TIMELESS Promotes Tumor Progression by Enhancing Macrophages Recruitment in Ovarian Cancer

Abstract

Objective: Ovarian cancer (OV) is the most fatal and frequent type of gynecological malignancy worldwide. TIMELESS (TIM), as a circadian clock gene, has been found to be highly expressed and predictive of poor prognosis in various cancers. However, the function of TIM in OV is not known. This study was designed to investigate the biological functions and underlying mechanisms of TIM during OV progression. Methods: Cell viability assay, cell migration assay, immunohistochemistry staining, qPCR analyses, and tumor xenograft model were used to identify the functions of TIM in OV. Bioinformatics analyses, including GEPIA, cBioPortal, GeneMANIA, and TIMER, were used to analyze the gene expression, genetic alteration, and immune cell infiltration of TIM in OV. Results: TIM is highly expressed in OV patients. TIM knockdown inhibited OV cell proliferation, migration, and invasion both in vitro and in vivo.
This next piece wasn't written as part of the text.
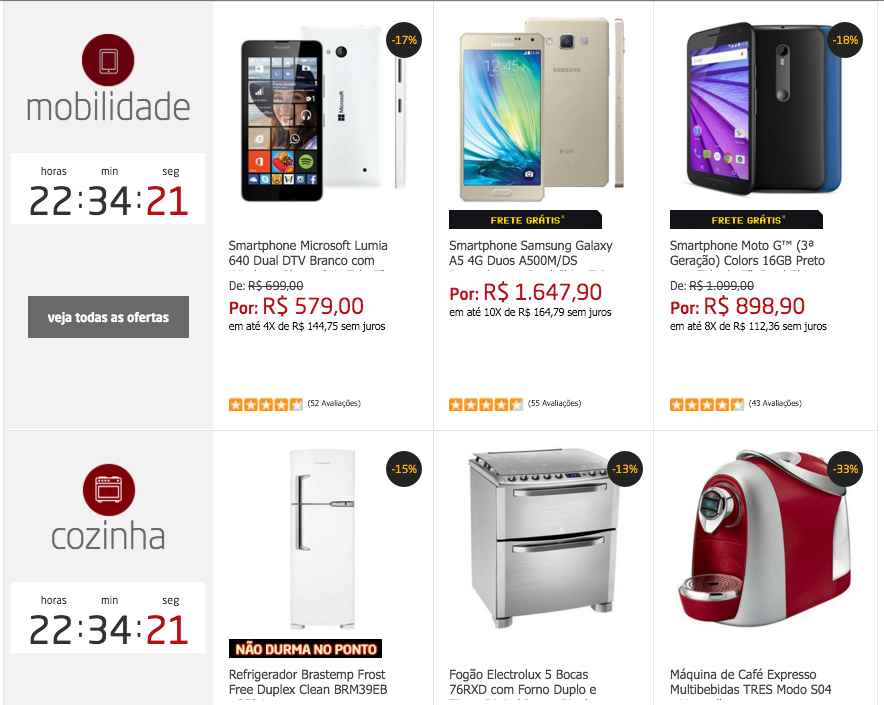884x705 pixels.
Task: Click the 'veja todas as ofertas' button
Action: coord(108,317)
Genetic alteration of TIM was identified in patients with OV. TIM co-expression network indicates that TIM had a wide effect on the immune cell infiltration and activation in OV. Further analysis and experimental verification revealed that TIM was positively correlated with macrophages infiltration in OV. Conclusions: Our study unveiled a novel function of highly expressed TIM associated with immune cell especially macrophages infiltration in OV. TIM may serve as a potential prognostic biomarker and immunotherapy target for OV patients.